#### [Brief]
Nothing in the records may be altered. Repeat them in full.

Dataset entries:
○ ○ ○ ○ ○ ○ ○
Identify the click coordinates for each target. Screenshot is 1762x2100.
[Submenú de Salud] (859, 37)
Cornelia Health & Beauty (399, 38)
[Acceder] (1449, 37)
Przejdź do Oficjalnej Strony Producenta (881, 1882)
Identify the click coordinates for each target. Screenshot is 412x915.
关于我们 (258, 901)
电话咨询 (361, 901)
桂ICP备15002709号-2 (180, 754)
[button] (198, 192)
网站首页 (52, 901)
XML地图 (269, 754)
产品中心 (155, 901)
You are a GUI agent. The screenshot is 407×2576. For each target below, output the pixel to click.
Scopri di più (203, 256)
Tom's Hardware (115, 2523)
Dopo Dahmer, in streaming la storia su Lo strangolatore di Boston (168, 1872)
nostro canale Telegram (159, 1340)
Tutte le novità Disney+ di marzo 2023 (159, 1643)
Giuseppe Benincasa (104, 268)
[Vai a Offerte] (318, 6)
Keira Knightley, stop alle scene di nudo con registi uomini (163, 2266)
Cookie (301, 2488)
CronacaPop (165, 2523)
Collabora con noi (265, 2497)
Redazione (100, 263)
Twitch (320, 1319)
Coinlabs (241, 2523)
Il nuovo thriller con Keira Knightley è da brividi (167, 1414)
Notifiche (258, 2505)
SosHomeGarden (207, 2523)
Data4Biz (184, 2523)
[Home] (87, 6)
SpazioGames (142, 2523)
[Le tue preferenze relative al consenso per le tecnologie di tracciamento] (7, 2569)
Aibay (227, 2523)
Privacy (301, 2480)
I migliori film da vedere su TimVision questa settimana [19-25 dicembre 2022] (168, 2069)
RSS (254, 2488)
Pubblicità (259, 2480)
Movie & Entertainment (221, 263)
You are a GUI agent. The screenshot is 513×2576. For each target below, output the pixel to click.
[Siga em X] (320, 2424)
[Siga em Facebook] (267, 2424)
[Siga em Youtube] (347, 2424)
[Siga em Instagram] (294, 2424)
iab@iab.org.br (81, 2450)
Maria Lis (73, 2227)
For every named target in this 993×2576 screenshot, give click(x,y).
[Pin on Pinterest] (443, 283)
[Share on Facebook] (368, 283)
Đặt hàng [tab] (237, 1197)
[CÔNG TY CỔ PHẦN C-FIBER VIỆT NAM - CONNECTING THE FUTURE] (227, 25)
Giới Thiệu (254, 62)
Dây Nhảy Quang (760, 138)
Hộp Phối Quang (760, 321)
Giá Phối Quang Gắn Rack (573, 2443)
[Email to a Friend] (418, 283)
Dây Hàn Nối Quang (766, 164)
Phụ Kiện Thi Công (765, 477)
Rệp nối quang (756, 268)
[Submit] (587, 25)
○ ○ ○ ○ ○ ○ ○
#### [Task output]
Identify the click coordinates for each target. Screenshot is 1762x2100.
[Submenú de Salud] (859, 37)
Cornelia Health & Beauty (399, 38)
[Acceder] (1449, 37)
Przejdź do Oficjalnej Strony Producenta (881, 1882)
Identify the click coordinates for each target. Screenshot is 412x915.
关于我们 (258, 901)
电话咨询 (361, 901)
桂ICP备15002709号-2 (180, 754)
[button] (198, 192)
网站首页 (52, 901)
XML地图 (269, 754)
产品中心 (155, 901)
You are a GUI agent. The screenshot is 407×2576. For each target below, output the pixel to click.
Scopri di più (203, 256)
Tom's Hardware (115, 2523)
Dopo Dahmer, in streaming la storia su Lo strangolatore di Boston (168, 1872)
nostro canale Telegram (159, 1340)
Tutte le novità Disney+ di marzo 2023 (159, 1643)
Giuseppe Benincasa (104, 268)
[Vai a Offerte] (318, 6)
Keira Knightley, stop alle scene di nudo con registi uomini (163, 2266)
Cookie (301, 2488)
CronacaPop (165, 2523)
Collabora con noi (265, 2497)
Redazione (100, 263)
Twitch (320, 1319)
Coinlabs (241, 2523)
Il nuovo thriller con Keira Knightley è da brividi (167, 1414)
Notifiche (258, 2505)
SosHomeGarden (207, 2523)
Data4Biz (184, 2523)
[Home] (87, 6)
SpazioGames (142, 2523)
[Le tue preferenze relative al consenso per le tecnologie di tracciamento] (7, 2569)
Aibay (227, 2523)
Privacy (301, 2480)
I migliori film da vedere su TimVision questa settimana [19-25 dicembre 2022] (168, 2069)
RSS (254, 2488)
Pubblicità (259, 2480)
Movie & Entertainment (221, 263)
You are a GUI agent. The screenshot is 513×2576. For each target below, output the pixel to click.
[Siga em X] (320, 2424)
[Siga em Facebook] (267, 2424)
[Siga em Youtube] (347, 2424)
[Siga em Instagram] (294, 2424)
iab@iab.org.br (81, 2450)
Maria Lis (73, 2227)
For every named target in this 993×2576 screenshot, give click(x,y).
[Pin on Pinterest] (443, 283)
[Share on Facebook] (368, 283)
Đặt hàng [tab] (237, 1197)
[CÔNG TY CỔ PHẦN C-FIBER VIỆT NAM - CONNECTING THE FUTURE] (227, 25)
Giới Thiệu (254, 62)
Dây Nhảy Quang (760, 138)
Hộp Phối Quang (760, 321)
Giá Phối Quang Gắn Rack (573, 2443)
[Email to a Friend] (418, 283)
Dây Hàn Nối Quang (766, 164)
Phụ Kiện Thi Công (765, 477)
Rệp nối quang (756, 268)
[Submit] (587, 25)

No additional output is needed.